Saat dimintai tanggapan, terdakwa Hj Siti Asiyah pun membantah keterangan yang dibacakan oleh jaksa. Sidang dengan agenda pemeriksaan saksi dari pihak terdakwa pun akan digelar sepekan mendatang.
Ditemui setalah sidang, kuasa hukum Hj. Siti Asiyah, Zahlan Azwar mengaku dirinya sependapat dengan ahli pidana Prof Dr. Marcus Priyo Gunarto yang menyatakan bahwa perkara pidana ini seharusnya ditunda terlebih dahulu prosesnya, hingga gugatan perdata Hj Siti Asiyah yang diperiksa di Pengadilan memiliki putusan yang telah berkekuatan hukum tetap (inkracht).
“Perkara ini perdatanya masih banding, jadi sesuai dengan Perma No 1 Tahun 1965 sudah seharusnya pidana ini dinyatakan NO,” papar Zahlan di PN Surabaya.
Tak hanya itu saja, Zahlan juga merasa keberatan jika Kliennya Hj Siti Asiyah dinilai oleh saksi tadi telah memasukan keterangan palsu kedalam akta otentik.
Menurut Zahlan secara hukum akta otentik yang dipalsukan oleh Kliennya tidak ada. Sebab sambung Zahlan, pada saat melapor kepolisi, Hj Siti Asiyah membawa syarat-syarat lengkap Leter C sebagai alas haknya.
“Klien saya kan tidak tahu barang yang hilang itu apa.? Nah, karena tidak tahu itulah makanya dia melapor kepolisi minta surat keterangan hilang. Itu hanya surat laporan polisi, bukan akta otentik. Jadi kalau dibilang pasal 266 salah satu unsurnya adalah akta otentik ya tidak masuk unsur itu,” tutup Zahlan Azwar.
Perkara ini bermula pada hari Senin tanggal 08 Mei 2017, terdakwa Hj. Siti Asiyah mendatangi Polda Jawa Timur melaporkan tentang kehilangan 1 lembar petok D No.241 atas nama Umar, Nomor Persil 13 yang dikeluarkan oleh Kelurahan Menanggal tanggal 10 Mei 2016 dengan Register 593/ 28/ 436.10.124/ 20 Kelurahan Menanggal Kecamatan Gayungan, Surabaya.
Setelah itu terdakwa Hj.

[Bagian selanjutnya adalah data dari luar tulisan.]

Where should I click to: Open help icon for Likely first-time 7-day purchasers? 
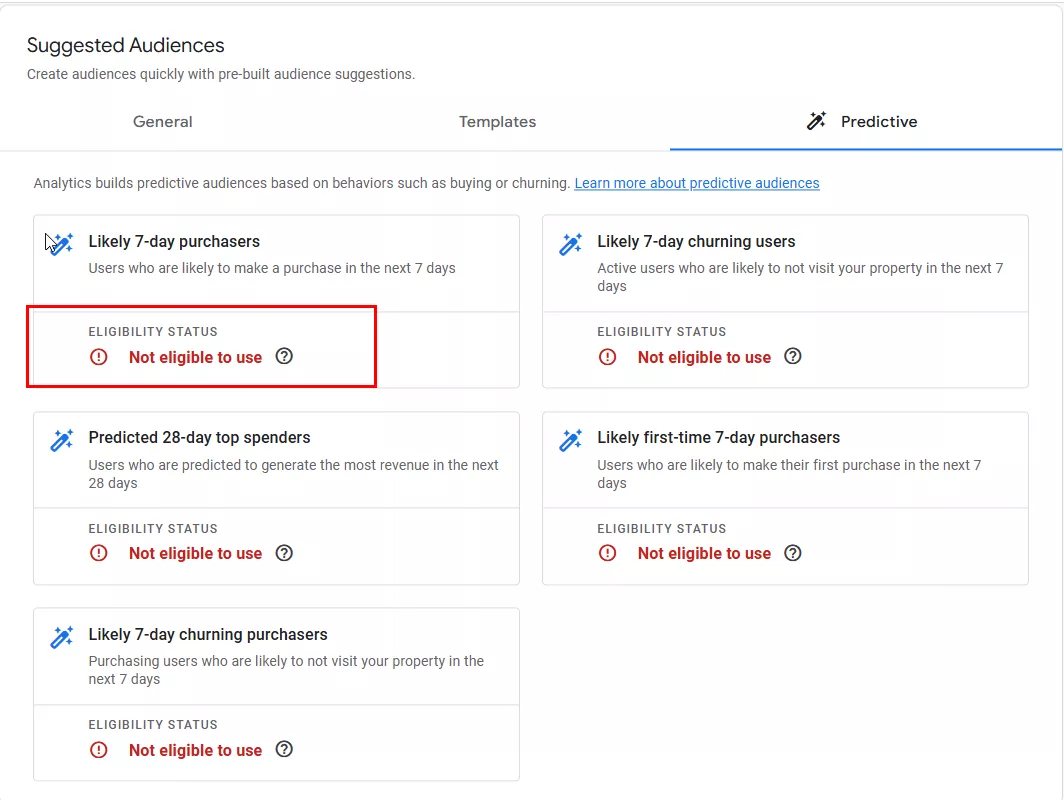tap(793, 553)
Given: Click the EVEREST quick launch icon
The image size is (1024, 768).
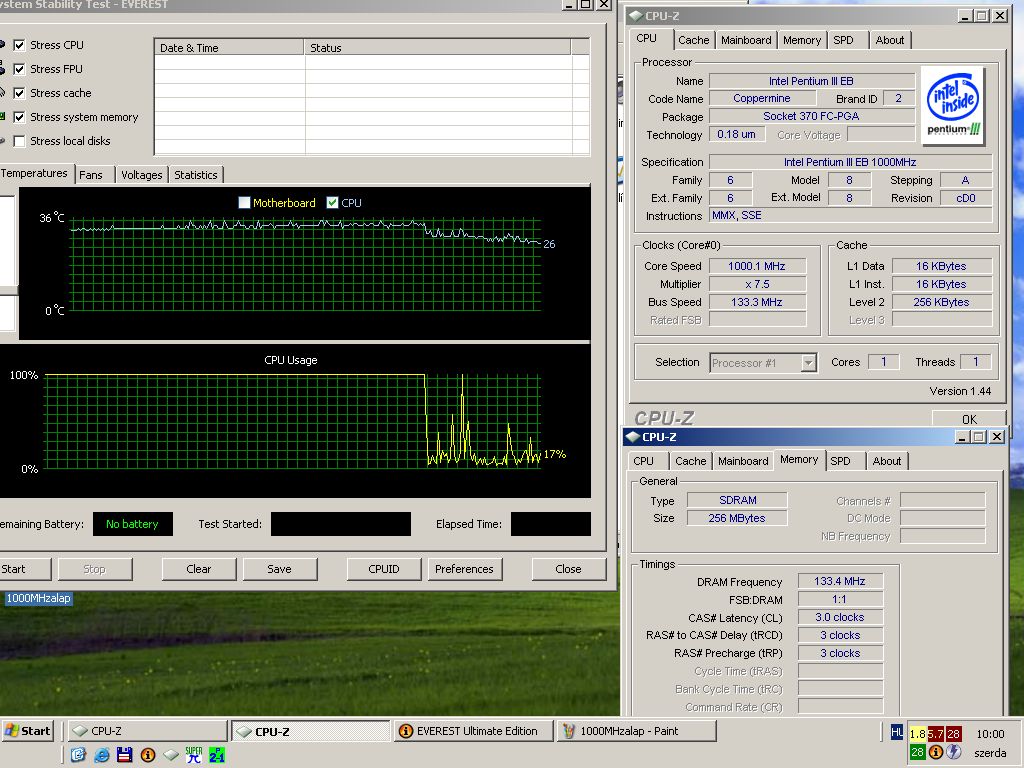Looking at the screenshot, I should point(148,755).
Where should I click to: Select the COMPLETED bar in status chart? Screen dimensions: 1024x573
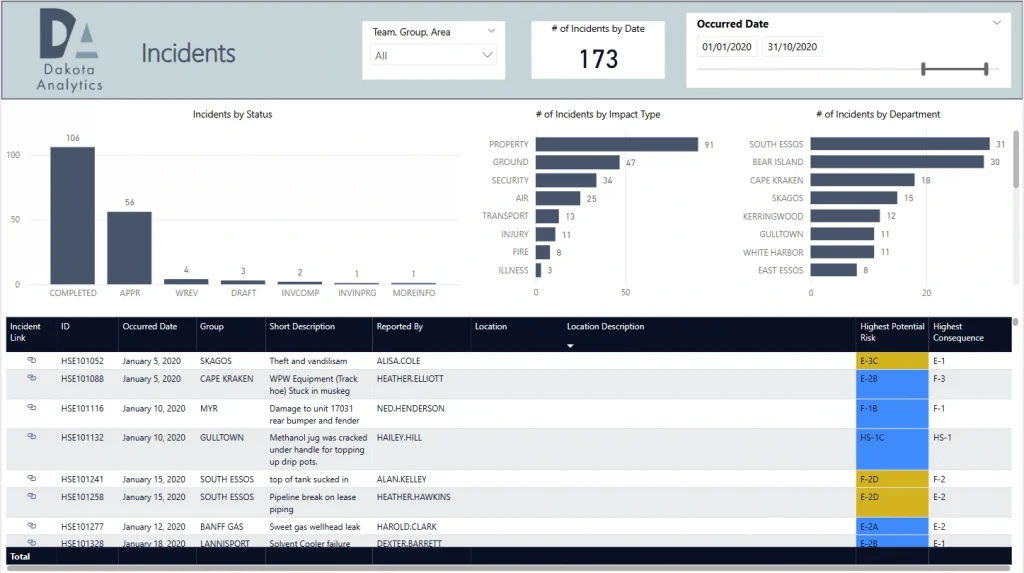pyautogui.click(x=73, y=215)
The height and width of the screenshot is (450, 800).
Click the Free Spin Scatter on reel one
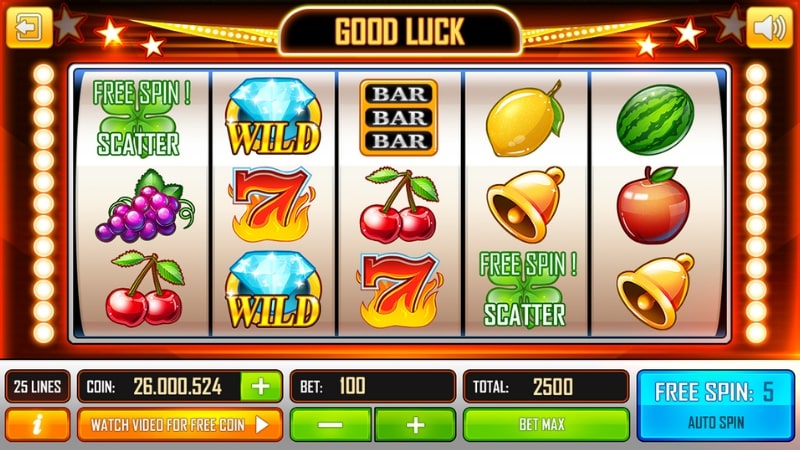click(140, 118)
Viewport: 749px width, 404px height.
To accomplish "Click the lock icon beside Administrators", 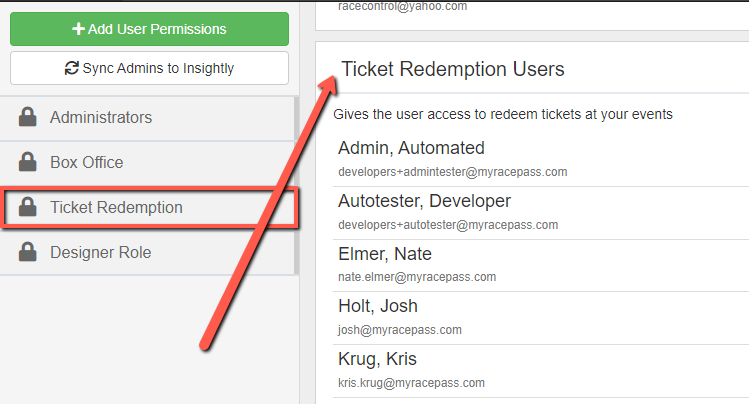I will (x=28, y=117).
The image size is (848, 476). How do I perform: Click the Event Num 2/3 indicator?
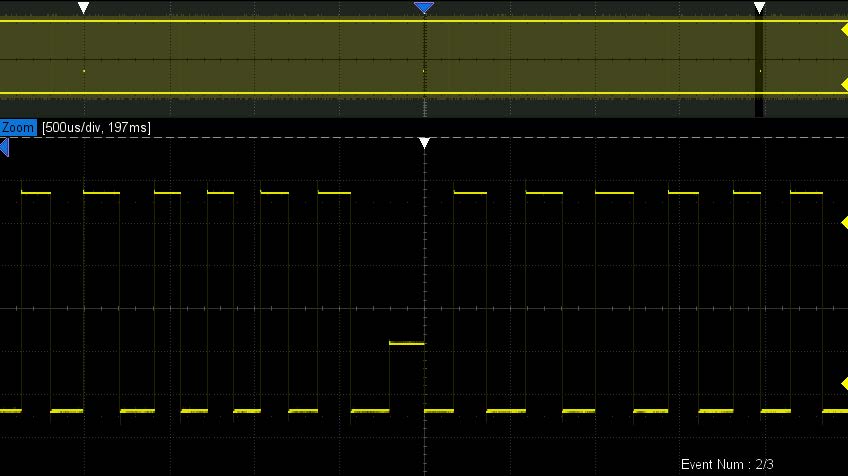727,464
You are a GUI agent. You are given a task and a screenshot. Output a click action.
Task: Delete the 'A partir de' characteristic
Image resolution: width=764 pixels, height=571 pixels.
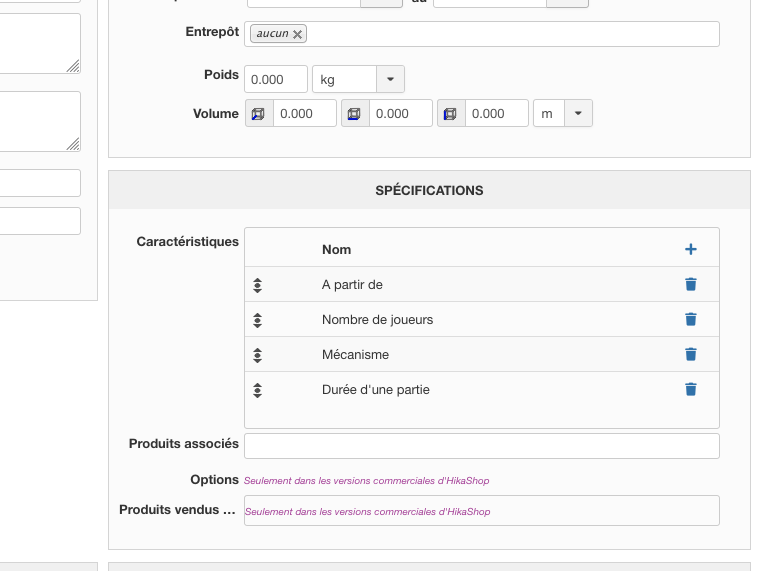click(690, 284)
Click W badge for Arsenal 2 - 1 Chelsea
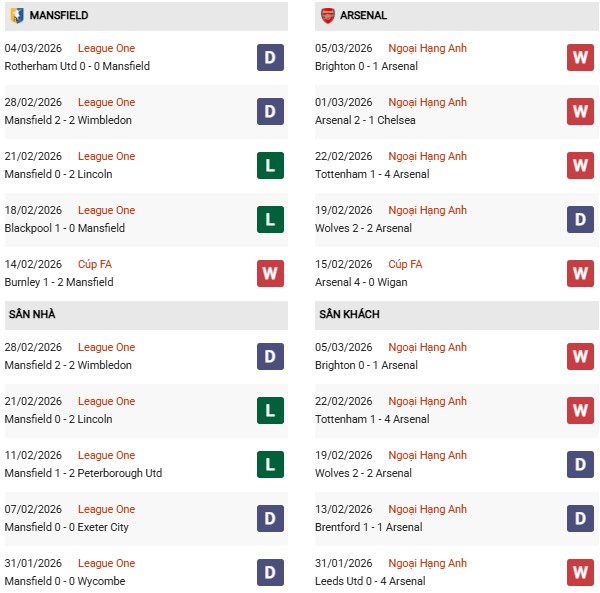Image resolution: width=600 pixels, height=593 pixels. pos(581,111)
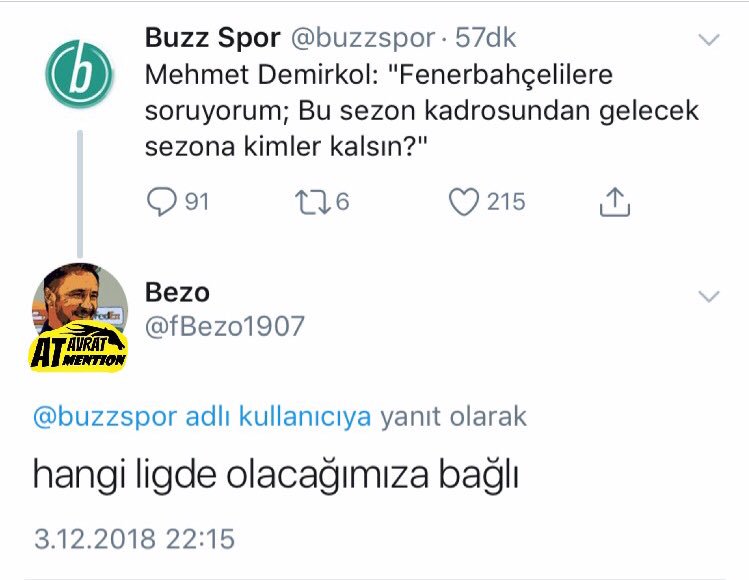Open Buzz Spor green b profile avatar
Image resolution: width=749 pixels, height=580 pixels.
(79, 74)
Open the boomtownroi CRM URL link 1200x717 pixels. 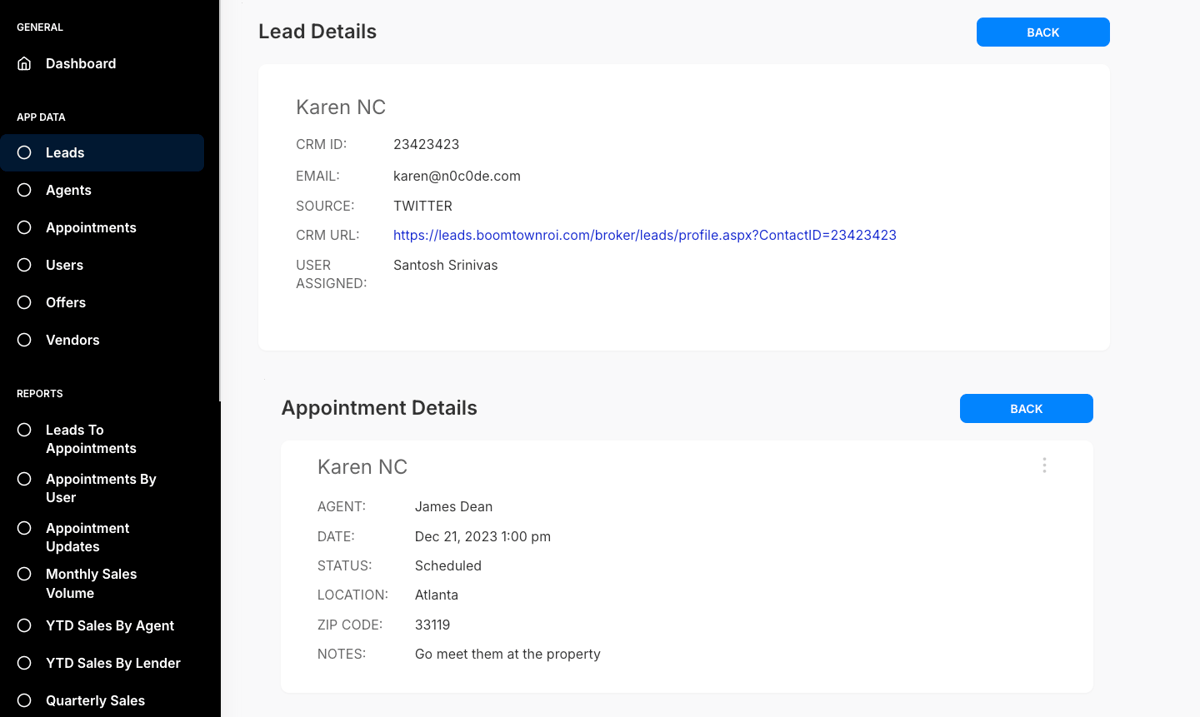click(x=644, y=235)
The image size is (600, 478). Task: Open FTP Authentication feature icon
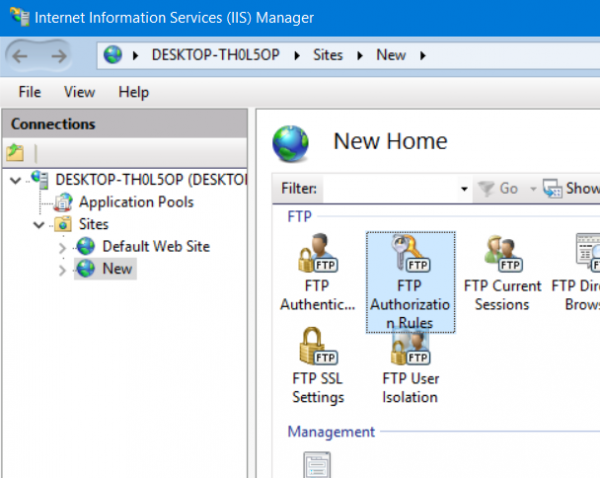pyautogui.click(x=317, y=259)
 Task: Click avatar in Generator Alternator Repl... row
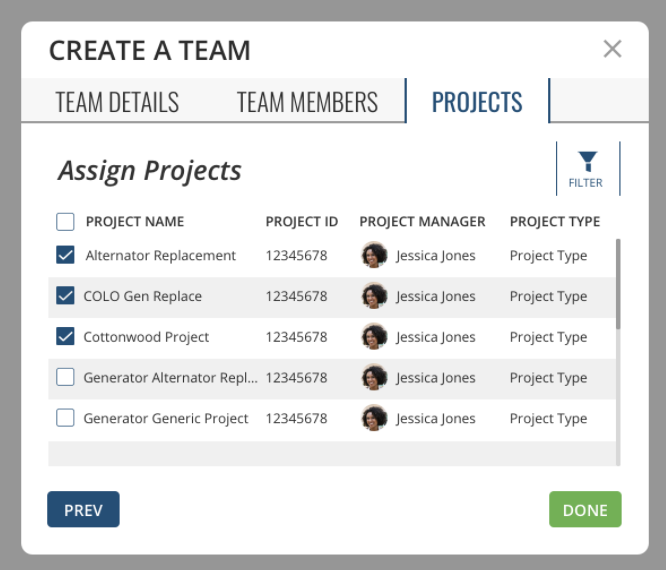pyautogui.click(x=374, y=378)
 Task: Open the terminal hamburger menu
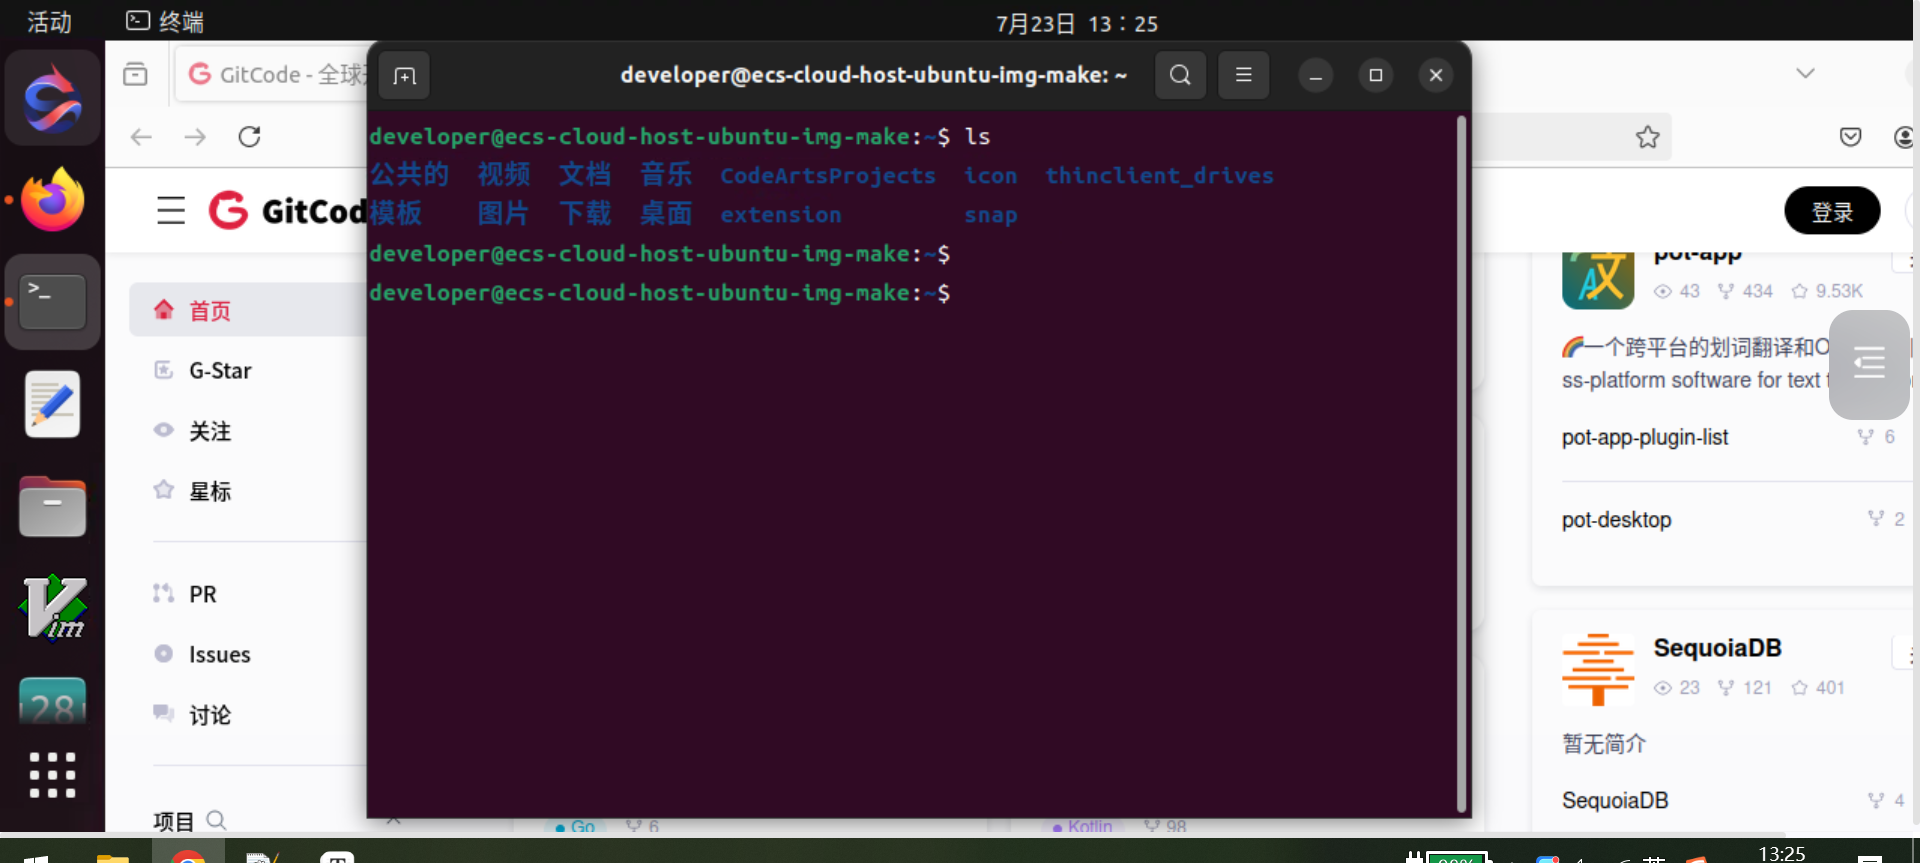(1243, 76)
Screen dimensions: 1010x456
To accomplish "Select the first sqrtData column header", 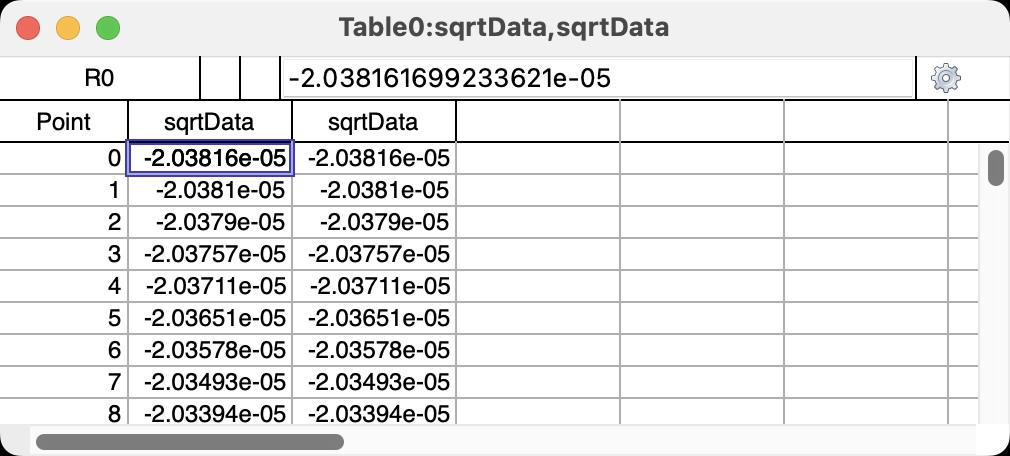I will click(210, 121).
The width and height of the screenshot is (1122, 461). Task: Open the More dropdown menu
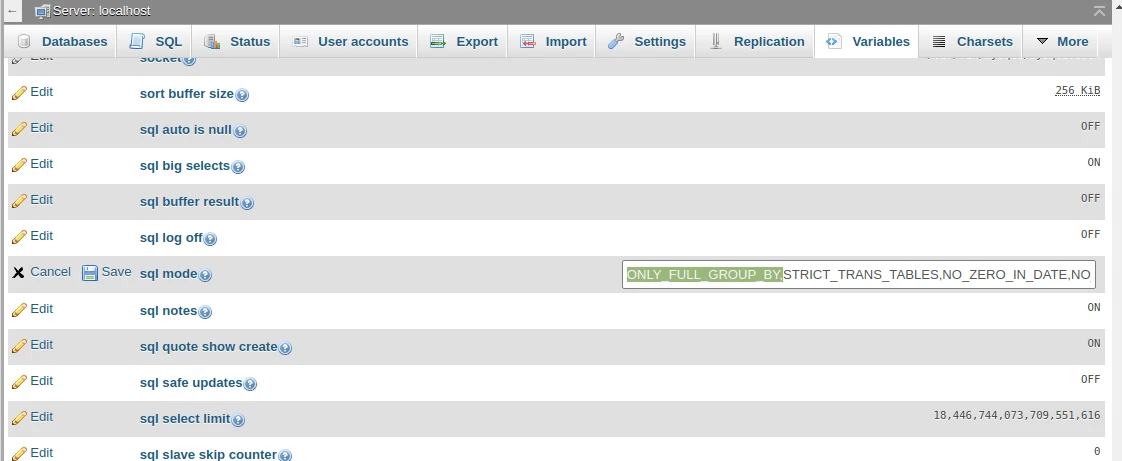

Siti Asiyah menerima Surat Tanda Laporan Kehilangan/Rusam Barang/Surat Berharga No : STPLK / 394 / V / 2017 / SPKT JATIM bertanggal 08 Mei 2017.
Celakanya, ternyata objek tanah yang dinyatakan oleh terdakwa Hj. Siti Asiyah sebagai miliknya tersebut ternyata dimiliki Yuliani dan Sumardji dengan SHGB No. 574 dan SHGB No 558. (Han)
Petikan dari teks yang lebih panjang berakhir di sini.